| PROBLEM TO WORK ON |
Within the records below, how many lines hold the word "font"? Only the number should be returned.

| INPUT RECORDS |
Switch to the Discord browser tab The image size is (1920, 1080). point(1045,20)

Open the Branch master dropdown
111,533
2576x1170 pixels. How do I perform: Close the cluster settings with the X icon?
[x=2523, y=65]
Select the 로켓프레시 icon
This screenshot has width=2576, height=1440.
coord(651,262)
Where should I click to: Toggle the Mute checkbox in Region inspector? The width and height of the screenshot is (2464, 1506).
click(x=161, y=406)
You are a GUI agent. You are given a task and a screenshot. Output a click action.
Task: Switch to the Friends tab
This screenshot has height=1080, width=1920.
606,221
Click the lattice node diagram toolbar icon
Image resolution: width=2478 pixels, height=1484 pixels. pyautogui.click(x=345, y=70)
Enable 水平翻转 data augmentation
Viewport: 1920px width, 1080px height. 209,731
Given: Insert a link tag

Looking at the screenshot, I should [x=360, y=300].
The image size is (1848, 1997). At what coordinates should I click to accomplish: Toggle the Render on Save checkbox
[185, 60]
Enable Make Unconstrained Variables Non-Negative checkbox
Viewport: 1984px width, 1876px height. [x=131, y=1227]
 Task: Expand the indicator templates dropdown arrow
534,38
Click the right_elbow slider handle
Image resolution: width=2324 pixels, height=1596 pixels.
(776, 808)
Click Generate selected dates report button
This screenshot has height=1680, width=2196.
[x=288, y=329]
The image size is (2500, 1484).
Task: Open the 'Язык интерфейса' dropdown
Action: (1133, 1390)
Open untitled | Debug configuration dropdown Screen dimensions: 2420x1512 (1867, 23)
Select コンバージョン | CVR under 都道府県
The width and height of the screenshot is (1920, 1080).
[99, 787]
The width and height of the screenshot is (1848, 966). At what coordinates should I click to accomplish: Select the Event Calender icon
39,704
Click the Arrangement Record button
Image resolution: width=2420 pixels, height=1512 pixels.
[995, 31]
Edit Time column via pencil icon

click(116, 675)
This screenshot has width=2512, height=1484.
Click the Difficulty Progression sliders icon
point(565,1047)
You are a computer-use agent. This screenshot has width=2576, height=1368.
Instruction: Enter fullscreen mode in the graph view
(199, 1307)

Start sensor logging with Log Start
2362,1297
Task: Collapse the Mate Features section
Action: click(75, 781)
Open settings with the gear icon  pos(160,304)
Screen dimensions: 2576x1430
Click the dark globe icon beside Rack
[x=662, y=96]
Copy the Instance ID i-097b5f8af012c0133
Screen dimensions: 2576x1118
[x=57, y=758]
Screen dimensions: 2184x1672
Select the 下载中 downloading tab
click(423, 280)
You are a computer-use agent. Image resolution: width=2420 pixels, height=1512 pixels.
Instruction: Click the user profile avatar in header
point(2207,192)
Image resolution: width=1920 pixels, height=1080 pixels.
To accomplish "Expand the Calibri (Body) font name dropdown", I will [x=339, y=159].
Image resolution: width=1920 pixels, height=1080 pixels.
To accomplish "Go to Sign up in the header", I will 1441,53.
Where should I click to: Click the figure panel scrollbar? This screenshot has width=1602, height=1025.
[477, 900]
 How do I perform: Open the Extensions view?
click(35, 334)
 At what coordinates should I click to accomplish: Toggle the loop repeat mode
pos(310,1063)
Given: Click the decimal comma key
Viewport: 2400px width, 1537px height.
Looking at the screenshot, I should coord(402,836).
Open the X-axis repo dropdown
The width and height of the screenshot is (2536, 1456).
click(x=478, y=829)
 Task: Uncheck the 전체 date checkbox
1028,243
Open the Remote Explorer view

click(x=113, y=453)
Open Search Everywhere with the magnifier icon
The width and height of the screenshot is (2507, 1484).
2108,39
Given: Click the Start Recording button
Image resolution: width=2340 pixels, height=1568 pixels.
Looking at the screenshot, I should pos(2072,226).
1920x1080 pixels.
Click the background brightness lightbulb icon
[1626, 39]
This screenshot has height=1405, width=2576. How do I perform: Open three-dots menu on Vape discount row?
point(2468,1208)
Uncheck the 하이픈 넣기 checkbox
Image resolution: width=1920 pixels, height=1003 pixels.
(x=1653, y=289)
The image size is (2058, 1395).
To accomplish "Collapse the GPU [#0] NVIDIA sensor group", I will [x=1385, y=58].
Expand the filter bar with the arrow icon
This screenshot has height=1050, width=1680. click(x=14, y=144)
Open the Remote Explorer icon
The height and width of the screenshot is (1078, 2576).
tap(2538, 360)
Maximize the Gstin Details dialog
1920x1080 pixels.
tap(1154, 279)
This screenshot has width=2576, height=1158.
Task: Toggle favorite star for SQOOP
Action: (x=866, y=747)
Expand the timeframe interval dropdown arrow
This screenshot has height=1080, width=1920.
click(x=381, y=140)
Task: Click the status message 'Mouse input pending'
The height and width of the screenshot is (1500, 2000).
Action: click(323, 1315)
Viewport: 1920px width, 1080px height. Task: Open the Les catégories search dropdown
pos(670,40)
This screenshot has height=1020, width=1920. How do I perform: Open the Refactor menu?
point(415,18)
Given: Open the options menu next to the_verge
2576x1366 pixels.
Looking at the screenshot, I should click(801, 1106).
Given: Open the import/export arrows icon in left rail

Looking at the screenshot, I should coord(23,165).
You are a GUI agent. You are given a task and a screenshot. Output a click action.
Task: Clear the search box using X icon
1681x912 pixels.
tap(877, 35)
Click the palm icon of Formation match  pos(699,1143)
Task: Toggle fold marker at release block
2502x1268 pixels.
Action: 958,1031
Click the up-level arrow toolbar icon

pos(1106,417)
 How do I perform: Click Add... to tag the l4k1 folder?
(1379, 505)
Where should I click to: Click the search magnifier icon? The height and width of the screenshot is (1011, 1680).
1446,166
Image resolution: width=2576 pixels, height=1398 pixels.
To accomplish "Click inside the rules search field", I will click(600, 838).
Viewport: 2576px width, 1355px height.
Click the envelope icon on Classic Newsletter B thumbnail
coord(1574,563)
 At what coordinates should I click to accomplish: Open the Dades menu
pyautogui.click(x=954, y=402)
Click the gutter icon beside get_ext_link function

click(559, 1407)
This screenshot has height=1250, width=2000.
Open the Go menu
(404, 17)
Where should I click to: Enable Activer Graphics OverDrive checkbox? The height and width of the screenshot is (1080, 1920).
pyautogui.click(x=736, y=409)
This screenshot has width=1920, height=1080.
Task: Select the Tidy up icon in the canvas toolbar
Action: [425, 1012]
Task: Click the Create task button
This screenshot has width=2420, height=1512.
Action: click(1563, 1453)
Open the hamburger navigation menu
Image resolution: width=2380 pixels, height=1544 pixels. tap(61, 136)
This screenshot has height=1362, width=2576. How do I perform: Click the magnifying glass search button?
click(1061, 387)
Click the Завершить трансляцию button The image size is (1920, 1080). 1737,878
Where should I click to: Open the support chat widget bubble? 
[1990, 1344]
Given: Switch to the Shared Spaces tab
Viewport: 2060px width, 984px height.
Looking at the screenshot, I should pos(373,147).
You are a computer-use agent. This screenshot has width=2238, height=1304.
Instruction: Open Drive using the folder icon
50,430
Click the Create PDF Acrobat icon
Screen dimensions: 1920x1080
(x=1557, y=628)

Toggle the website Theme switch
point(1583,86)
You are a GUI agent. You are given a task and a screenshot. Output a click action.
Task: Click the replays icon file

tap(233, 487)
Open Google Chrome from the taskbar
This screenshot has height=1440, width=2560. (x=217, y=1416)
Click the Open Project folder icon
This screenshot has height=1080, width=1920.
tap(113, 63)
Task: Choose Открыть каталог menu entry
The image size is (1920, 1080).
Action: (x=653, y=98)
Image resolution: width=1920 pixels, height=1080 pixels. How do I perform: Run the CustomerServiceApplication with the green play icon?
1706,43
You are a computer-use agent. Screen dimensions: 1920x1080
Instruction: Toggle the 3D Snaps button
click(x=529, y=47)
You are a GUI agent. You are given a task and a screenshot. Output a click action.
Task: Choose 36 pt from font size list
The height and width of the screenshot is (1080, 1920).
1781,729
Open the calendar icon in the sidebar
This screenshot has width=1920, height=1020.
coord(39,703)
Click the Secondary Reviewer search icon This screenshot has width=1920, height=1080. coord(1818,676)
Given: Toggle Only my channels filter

| ANSWER FOR THE TASK |
2